Н о в и к о в. Был его дедушка католикос или не был?
Г р е ч к а (смотрит в окно). Ух, разгулялась, моя дорогая...
Е р е м е е в. Метет?
Г р е ч к а. Так метет, что не дай бог.
Молчание.
Н о в и к о в (тихо запевает):
Вдоль по улице метелица метет... Эх, любил эту песню покойный комиссар!..
Я р о ш. А ну, цыть.
Прислушиваются. Слышно далекое пение самолетов.
П а р х о м о в. Наши...
Я р о ш. Цыть.
Дальний взрыв. И приближающийся рокот самолетов. Несется метель за окнами.
Г р е ч к а (у окна). Где-то шагают детишки наши...
Моторы громче.
Н о в и к о в. Вот так.
Проходит через зал и поворачивает выключатель. Вспыхивают ряды сверкающих бра. Зал феерически освещается.

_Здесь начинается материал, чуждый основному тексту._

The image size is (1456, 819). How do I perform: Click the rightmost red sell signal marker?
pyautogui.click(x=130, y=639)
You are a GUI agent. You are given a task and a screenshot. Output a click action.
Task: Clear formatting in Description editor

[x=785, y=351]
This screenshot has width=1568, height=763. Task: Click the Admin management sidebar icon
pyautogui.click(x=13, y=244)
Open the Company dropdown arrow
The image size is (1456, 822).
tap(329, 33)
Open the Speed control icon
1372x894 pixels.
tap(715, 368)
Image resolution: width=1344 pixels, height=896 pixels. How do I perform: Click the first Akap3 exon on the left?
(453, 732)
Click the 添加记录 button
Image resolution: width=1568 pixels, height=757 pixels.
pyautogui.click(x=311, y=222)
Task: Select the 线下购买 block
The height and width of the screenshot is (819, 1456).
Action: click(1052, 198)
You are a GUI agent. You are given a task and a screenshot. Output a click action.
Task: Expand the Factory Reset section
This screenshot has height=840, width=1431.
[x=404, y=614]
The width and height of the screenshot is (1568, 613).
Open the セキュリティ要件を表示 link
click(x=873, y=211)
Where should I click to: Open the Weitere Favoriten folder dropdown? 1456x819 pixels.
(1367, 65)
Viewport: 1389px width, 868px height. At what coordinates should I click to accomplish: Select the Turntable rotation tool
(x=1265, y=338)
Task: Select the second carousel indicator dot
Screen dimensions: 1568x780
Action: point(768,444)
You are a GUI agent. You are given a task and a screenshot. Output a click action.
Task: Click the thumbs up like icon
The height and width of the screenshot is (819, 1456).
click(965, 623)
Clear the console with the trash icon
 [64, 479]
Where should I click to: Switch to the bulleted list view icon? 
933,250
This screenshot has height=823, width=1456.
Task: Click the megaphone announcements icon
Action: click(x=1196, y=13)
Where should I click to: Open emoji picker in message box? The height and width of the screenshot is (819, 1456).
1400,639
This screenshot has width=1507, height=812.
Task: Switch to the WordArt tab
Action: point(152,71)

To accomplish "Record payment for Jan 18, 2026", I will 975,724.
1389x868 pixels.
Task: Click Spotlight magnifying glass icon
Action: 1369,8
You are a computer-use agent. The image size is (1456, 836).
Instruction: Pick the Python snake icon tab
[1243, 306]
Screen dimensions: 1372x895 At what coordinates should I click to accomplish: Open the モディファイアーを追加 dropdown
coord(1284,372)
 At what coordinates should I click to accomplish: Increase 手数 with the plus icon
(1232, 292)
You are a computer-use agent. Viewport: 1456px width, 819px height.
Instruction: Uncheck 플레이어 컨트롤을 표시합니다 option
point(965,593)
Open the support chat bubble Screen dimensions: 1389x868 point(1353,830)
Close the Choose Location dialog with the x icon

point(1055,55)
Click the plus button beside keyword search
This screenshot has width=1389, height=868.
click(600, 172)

Б о л ю т и н. Вы что?! Вы что?!! (Бросается к выключателю.)
Я р о ш (отшвыривает его). Не подходи!!!
Г р е ч к а. Кому не нравится - катись в Германию: там затемнение по всей форме!
Вбегает С е п р е.
С е п р е. Это, это, что это?! Потушить!
Близкий взрыв.
Туши свет! Сейчас туши свет!
Его окружает тесное безмолвное кольцо. Музыка моторов совсем близко.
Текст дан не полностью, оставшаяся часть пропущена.